====== Reading passage ======
= Waltraud Meier =

German opera singer (born 1956)

Waltraud Meier (born 9 January 1956) is a German retired dramatic soprano and mezzo-soprano singer. She is particularly known for her Wagnerian roles as Kundry, Isolde, Ortrud, Venus, Fricka, and Sieglinde, but has also had success in the French and Italian repertoire appearing as Eboli, Amneris, Carmen, and Santuzza. She resides in Munich.

Meier has performed in the world's famed opera houses (including La Scala, Covent Garden, Metropolitan Opera, the Vienna State Opera, the Bavarian State Opera, Lyric Opera of Chicago, and Colón Theater). She performed Wagner at the Mecca of Wagner performance, the Bayreuth Festspielhaus. She has performed under the batons of conductors including Riccardo Muti, Daniel Barenboim, Claudio Abbado, James Levine, Lorin Maazel, Zubin Mehta, and Giuseppe Sinopoli. She has been named a "Kammersängerin" by both the Bavarian State Opera in Munich and the Vienna State Opera, and "Commandeur" of the Ordre des Arts et des Lettres by the French Government.

==Education, vocal training and early career==
Waltraud Meier was born in Würzburg, West Germany. She sang in various choral groups during her younger years. Upon finishing her secondary education, she began graduate studies in English and Romance Languages while also taking voice lessons. She studied singing with Professor Dietger Jacob. In 1976, she decided to concentrate on a singing career and soon thereafter debuted at the Würzburg Opera as Lola in Cavalleria rusticana. Over the next several years she performed regularly at the opera house in Mannheim (1976–78).

==1980s==
She made her international debut in 1980 at the Teatro Colón in Buenos Aires, appearing as Fricka in Die Walküre. She continued to appear regularly in West Germany at the opera houses in Dortmund (1980–1983), Hanover (1983–1984) and Stuttgart (1985–88). Following a success as Kundry in Wagner's Parsifal at the 1983 Bayreuth Festival, Meier's international career gained momentum, and she had debuts at Covent Garden (1985) and the Metropolitan Opera (1987) (as Fricka, with James Levine conducting his first Das Rheingold at the Met).

She also had debuts at La Scala, the Opéra National in Paris, the Vienna State Opera and the Bavarian State Opera in Munich. She continued to appear regularly at Bayreuth as Kundry between 1983 and 1992.
====== Dataset ======
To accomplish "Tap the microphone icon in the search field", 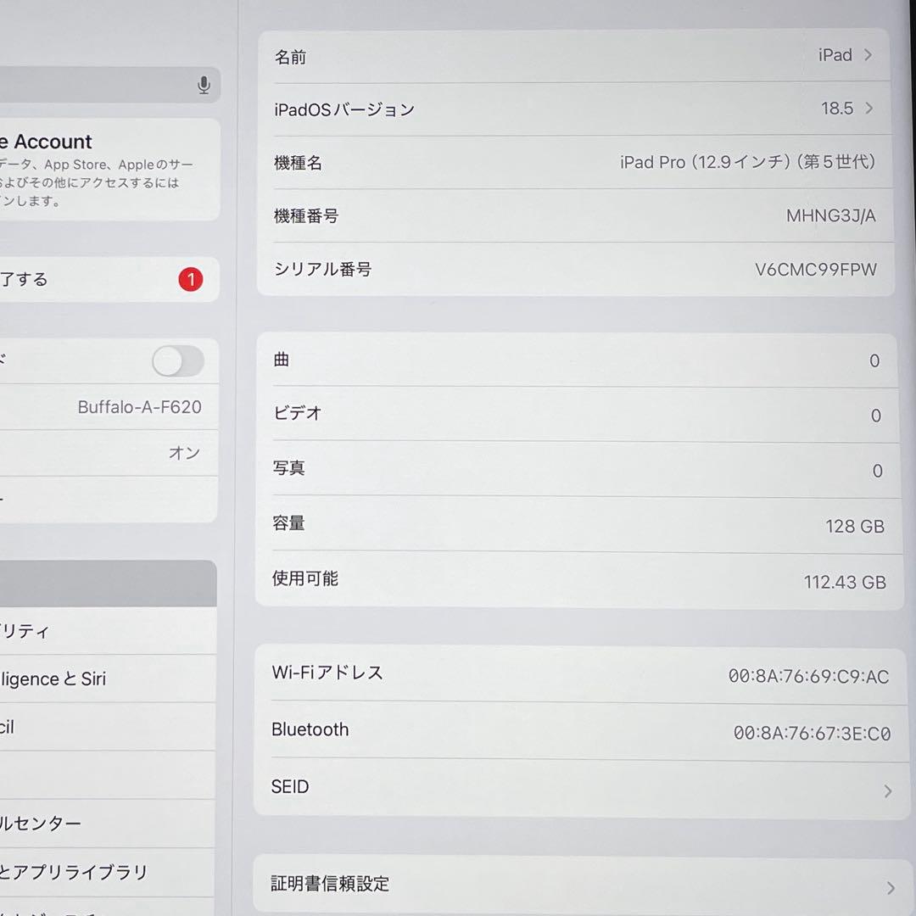I will (203, 85).
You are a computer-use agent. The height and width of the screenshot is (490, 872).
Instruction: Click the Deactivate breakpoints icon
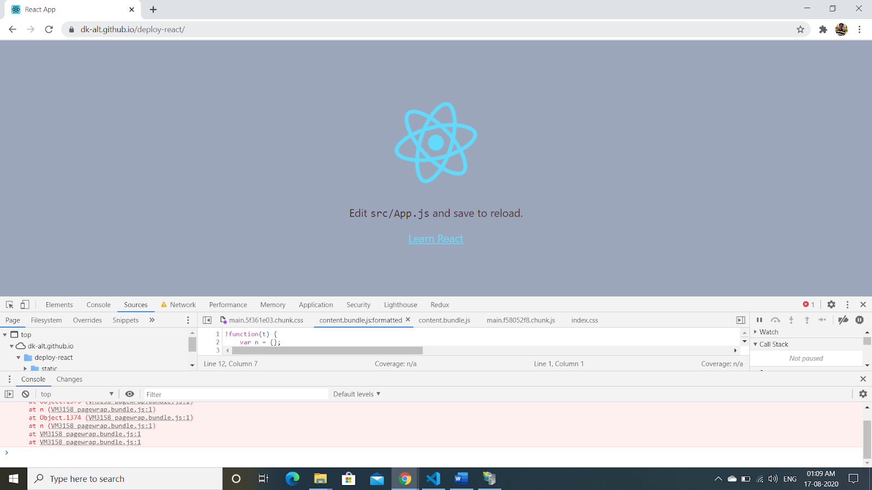pyautogui.click(x=842, y=320)
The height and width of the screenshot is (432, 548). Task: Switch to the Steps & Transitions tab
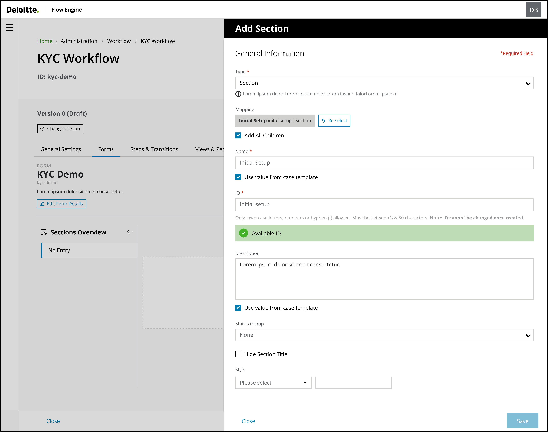pyautogui.click(x=154, y=149)
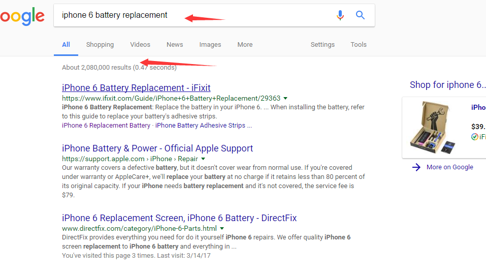The height and width of the screenshot is (274, 486).
Task: Expand the dropdown arrow after support.apple.com URL
Action: coord(203,159)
======
• _What you will do_:
Reproduce the Waltraud Meier article word for word from "She also had" up to and including "1983 and 1992.". Rely only on the Waltraud Meier article.

• _Output for this exercise_:
She also had debuts at La Scala, the Opéra National in Paris, the Vienna State Opera and the Bavarian State Opera in Munich. She continued to appear regularly at Bayreuth as Kundry between 1983 and 1992.